Bom pessoal, é isso! Espero que essas ideias ajudem aí nas salas de vocês também! Qualquer dúvida ou se alguém quiser compartilhar ideias novas por aqui, tô sempre aberto! Abraço!
Aí, como eu percebo que os meninos aprenderam essa habilidade sem precisar aplicar uma prova formal? É muito mais observação do que qualquer outra coisa. Tipo, eu gosto de circular pela sala enquanto eles estão fazendo uma atividade e prestar atenção em como eles estão interagindo com o material. Uma das coisas mais legais é ouvir as conversas entre eles. Quando você vê um aluno explicando pro outro como interpretar um gráfico ou uma tabela, é um sinal claro de que ele entendeu o conceito. Teve uma vez que a Ana, que é super comunicativa, tava explicando pro João que a coluna mais alta no gráfico de barras mostrava qual fruta era a favorita da turma. Ela disse algo tipo: "Olha, João, tá vendo que a coluna da maçã tá maior? Isso quer dizer que mais gente gosta de maçã." Foi aí que eu percebi que ela tinha realmente absorvido a ideia.
Outro momento que eu olho é quando eles fazem perguntas. Se as perguntas mostram que eles estão tentando relacionar os gráficos com a realidade, é porque estão entendendo. Como quando o Pedro perguntou se a gente podia fazer um gráfico das notas deles em matemática pra ver quem melhorou mais ao longo do bimestre. Isso mostra que ele entendeu a utilidade prática das tabelas e gráficos.
Agora, os erros mais comuns que eu vejo são bem interessantes e reveladores. O Carlos, por exemplo, sempre confunde os eixos dos gráficos de barra.

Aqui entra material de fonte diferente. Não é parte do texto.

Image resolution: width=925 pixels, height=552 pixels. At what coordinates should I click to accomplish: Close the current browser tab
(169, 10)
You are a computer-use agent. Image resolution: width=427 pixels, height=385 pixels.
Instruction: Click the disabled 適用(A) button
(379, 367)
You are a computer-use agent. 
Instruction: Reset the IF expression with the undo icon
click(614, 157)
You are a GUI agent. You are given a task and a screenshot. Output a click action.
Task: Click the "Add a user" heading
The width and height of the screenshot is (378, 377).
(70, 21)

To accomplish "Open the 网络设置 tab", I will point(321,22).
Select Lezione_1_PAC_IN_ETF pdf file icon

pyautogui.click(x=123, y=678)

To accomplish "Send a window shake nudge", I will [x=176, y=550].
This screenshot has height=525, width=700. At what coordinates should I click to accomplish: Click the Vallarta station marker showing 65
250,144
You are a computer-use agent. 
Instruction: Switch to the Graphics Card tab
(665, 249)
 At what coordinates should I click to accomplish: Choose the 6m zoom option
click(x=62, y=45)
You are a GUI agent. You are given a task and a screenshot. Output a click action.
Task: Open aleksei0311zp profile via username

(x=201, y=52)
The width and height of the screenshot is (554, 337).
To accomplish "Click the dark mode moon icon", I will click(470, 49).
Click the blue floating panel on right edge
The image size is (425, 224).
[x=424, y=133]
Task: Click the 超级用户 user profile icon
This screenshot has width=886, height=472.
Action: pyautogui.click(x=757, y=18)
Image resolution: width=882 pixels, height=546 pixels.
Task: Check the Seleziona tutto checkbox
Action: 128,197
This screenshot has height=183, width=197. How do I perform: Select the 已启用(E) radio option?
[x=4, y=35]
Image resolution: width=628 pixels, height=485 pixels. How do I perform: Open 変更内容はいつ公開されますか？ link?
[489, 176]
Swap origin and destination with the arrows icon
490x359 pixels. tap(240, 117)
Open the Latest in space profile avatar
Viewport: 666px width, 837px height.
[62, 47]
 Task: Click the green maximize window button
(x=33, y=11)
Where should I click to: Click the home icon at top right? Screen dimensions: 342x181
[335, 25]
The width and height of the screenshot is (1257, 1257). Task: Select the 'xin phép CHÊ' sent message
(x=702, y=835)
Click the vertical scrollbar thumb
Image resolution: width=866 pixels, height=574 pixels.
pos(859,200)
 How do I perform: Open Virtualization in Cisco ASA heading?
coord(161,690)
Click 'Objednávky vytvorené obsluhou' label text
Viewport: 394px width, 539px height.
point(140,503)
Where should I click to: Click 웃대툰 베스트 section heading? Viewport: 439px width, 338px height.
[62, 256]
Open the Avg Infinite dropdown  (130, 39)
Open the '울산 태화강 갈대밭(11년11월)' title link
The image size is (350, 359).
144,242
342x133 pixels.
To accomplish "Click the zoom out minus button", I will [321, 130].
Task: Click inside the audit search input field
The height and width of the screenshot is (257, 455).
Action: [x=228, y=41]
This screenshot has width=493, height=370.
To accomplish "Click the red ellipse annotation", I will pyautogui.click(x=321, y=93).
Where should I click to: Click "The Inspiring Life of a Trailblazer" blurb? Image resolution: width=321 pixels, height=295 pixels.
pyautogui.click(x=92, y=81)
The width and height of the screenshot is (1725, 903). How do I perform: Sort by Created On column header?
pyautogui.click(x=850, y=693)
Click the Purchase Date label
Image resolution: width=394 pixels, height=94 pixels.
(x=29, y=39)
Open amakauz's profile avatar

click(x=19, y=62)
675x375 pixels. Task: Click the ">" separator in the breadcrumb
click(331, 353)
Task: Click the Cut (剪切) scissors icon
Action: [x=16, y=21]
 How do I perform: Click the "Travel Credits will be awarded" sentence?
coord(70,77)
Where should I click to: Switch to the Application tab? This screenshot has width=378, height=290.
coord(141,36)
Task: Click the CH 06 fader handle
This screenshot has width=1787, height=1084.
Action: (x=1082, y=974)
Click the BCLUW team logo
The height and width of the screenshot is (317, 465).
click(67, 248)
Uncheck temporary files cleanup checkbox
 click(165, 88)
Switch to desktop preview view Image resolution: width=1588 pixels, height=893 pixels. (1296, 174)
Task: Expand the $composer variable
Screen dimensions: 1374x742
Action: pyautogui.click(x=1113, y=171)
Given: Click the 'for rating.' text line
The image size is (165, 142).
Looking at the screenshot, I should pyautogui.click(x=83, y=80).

Ele começa a ler pelo eixo Y em vez do X e acaba tirando conclusões erradas. Isso acontece porque muitas vezes eles ainda estão acostumados com leitura linear e não visual. E aí, o que eu faço? Eu paro na hora e mostro de novo como cada eixo representa uma coisa diferente. Às vezes pego o lápis dele e traço uma linha imaginária, tipo: “Vamos ver primeiro os nomes aqui na base do gráfico, depois subimos até ver o número”. A prática vai corrigindo isso aos poucos.
A Luana tem dificuldade com tabelas porque ela quer ler tudo de uma vez sem parar pra pensar na relação entre as colunas e as linhas. Eu percebi isso num trabalho em grupo, onde ela falou: “Tô perdida, tem muita coisa ao mesmo tempo”. Então a estratégia foi desacelerar com ela, pedir pra ir devagar. Tipo assim: “Vamos ver essa linha primeiro, depois a outra.” A calma ajuda bastante.
Agora falando do Matheus, que tem TDAH, as atividades precisam ser um pouco diferentes. O desafio com ele é manter o foco por mais tempo. O que funciona muito bem é usar materiais visuais chamativos e atividades práticas onde ele possa mexer com objetos físicos. Já tentei usar fichas coloridas com ele pra dar um toque mais dinâmico quando estamos interpretando tabelas. E ele adora quando pode ajudar a montar um gráfico na lousa com adesivos de cores diferentes.
Já com a Clara, que tem TEA, a abordagem é diferente. Ela precisa de um ambiente sem muito ruído e de instruções bem claras e diretas. Eu costumo dar mais exemplos visuais antes de começar a atividade propriamente dita. E o tempo dela é mais dilatado, ou seja, dou mais tempo pra ela completar as tarefas sem pressa. Usar fantoches ou personagens na explicação ajuda muito também, deixa o processo mais interessante pra ela. Uma coisa que não funcionou foi fazer atividades em grupos grandes – isso gerou muita ansiedade pra ela – então nós trabalhamos em grupos menores ou mesmo individualmente quando necessário.
Olha só como as coisas vão se ajeitando! Cada aluno tem seu jeito de aprender e cabe a nós encontrar essas chavinhas pra abrir as portas do conhecimento pra cada um deles. É nesse dia-a-dia que vamos notando os detalhes e ajustando o ensino pra cada necessidade.
Bom, pessoal, vou ficando por aqui! Espero que essas histórias ajudem vocês nas suas próprias salas de aula. Se tiverem dicas ou quiserem compartilhar experiências parecidas, tô por aqui no fórum! Grande abraço e até a próxima!